为了保护自身免受外源遗传物质(如噬菌体、质粒)的侵袭，细菌和古细菌进化出了一种RNA分子介导的获得性免疫系统，称为CRISPR(Mojica,et al.)。2013年，研究者利用化脓性链球菌的Cas9蛋白首次在哺乳动物细胞中实现了RNA引导下的精确靶向和基因组序列修饰，为CRISPR/Cas9作为一种广泛应用的基因组编辑工具奠定了基础。CRISPR/Cas9基因编辑技术已被大范围应用于植物基因功能研究和农作物性状改良等领域。刘耀光教授及其团队研发了高效简便的CRISPR/Cas9植物多基因编辑载体系统(Ma et al.,2016)，在该系统中，可以通过设计不同目标序列的多个导向RNA(sgRNA)，将Cas9蛋白靶向到多个基因组位点上，同时进行多基因编辑，也可以在目的基因的启动子或UTR区域设计靶点，对目的基因的启动子或UTR进行编辑，调节目的基因的表达量。CRISPR/Cas9基因编辑技术已被大范围应用于植物基因功能研究和农作物性状改良等领域。例如，Hendelman等通过对SlWOX9基因的启动子进行编辑产生不同的等位基因，发现SlWOX9在营养和生殖发育中的多效性作用；通过CRISPR/Cas9技术同时敲除了大豆AP1基因的四个同源基因(AP1a、AP1b、AP1c和AP1d)，获得了纯合的ap1a ap1b ap1c ap1d四突变体。ap1突变后主茎节数增加(Chen etal.,2020)；这对基因组编辑在农业中的应用具有重要意义(Hendelman et al.,2021)。

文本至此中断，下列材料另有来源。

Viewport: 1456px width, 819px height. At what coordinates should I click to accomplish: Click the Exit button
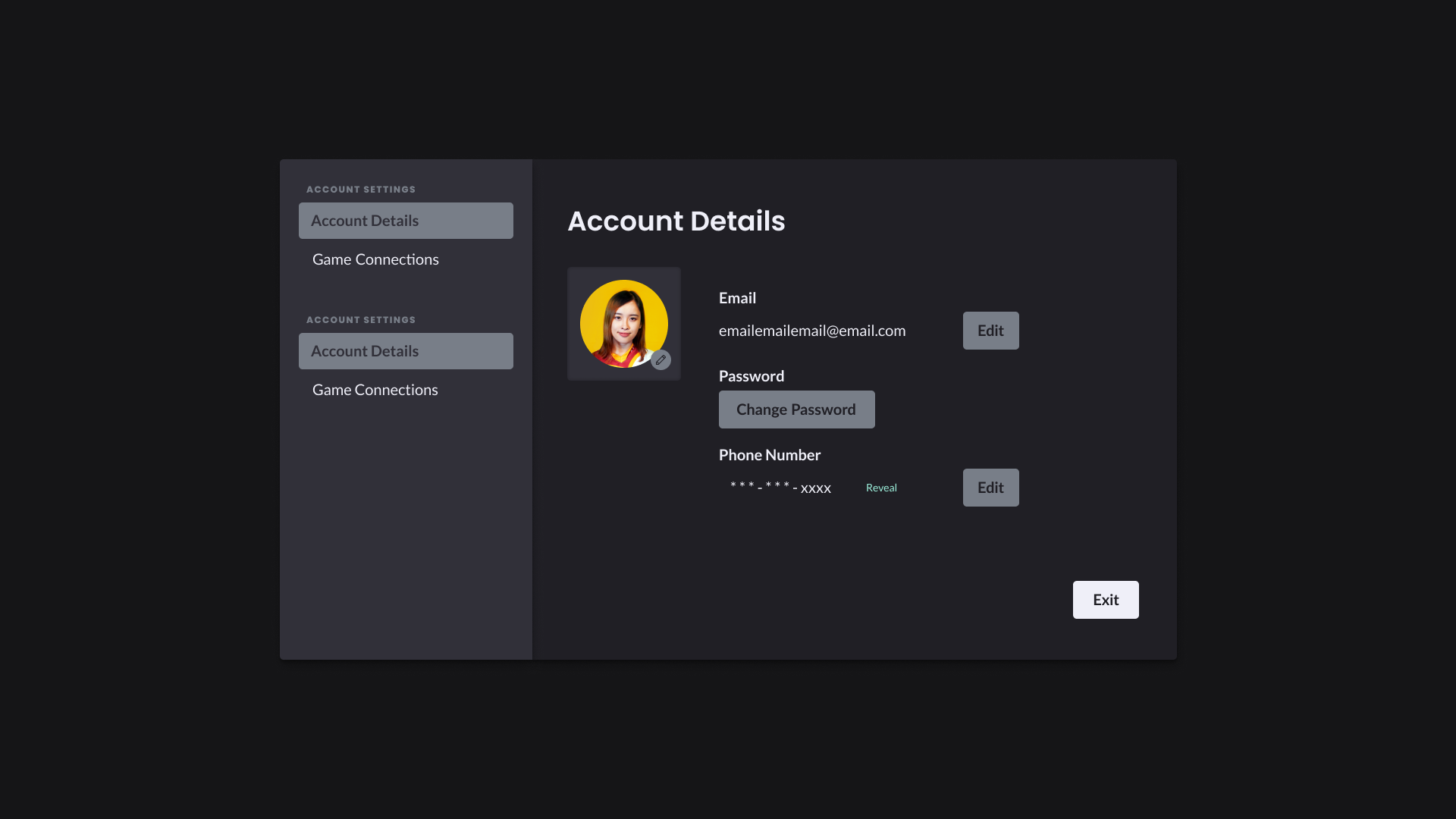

PHD(Plant Homedomain)结构是真核生物中进化保守的锌指结构域，在基因转录和染色质状态调控方面起重要作用。植物PHD转录因子家族参与生长及发育的调控，同时在植物非生物胁迫途径中发挥作用。Thomas等人发现拟南芥中的VIN3和VRN5在春化作用中发挥功能(Thomas et al.,2007)；PRHA基因能够参与调控抗病相关基因的表达(Yoshimochiet al.,2009)。在水稻中过量表达OsPHD1基因，能够增强抗逆性能，使转基因植株对低温、高盐和干旱胁迫的耐受性分别提高43.3％、60％和25％(刘雨，等2011)；MS1是参与花粉成熟的核信号分子(Korfhage et al.,1994)；HAZ1能够标识球形胚径向轴分化(Yukihiro etal.,2004)。杨雷等分析棉花在干旱、高盐(150mmol/L NaCl)、低温(4℃)非生物胁迫下PHD转录因子的表达，结果表明，部分PHD转录因子在陆地棉应答和适应非生物胁迫过程中可能发挥重要作用。

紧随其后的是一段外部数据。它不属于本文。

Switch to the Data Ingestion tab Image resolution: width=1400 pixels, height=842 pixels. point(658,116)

目前，对大豆中PHD转录因子的功能研究较少。本发明中四个大豆PCL(polycomb-like)同源蛋白均含有PHD结构，通过CRISPR/Cas9技术同时敲除四个大豆PCL同源基因，将为PCL基因的功能研究提供遗传材料，为提高大豆适应性和产量奠定理论基础。

发明内容

本发明的首要目的在于克服现有技术的缺点与不足，提供一种大豆PCL同源基因编辑位点。

本发明的另一目的在于提供上述大豆PCL同源基因编辑位点的应用。

本发明的再一目的在于提供一种构建PCL同源基因突变体遗传材料的方法。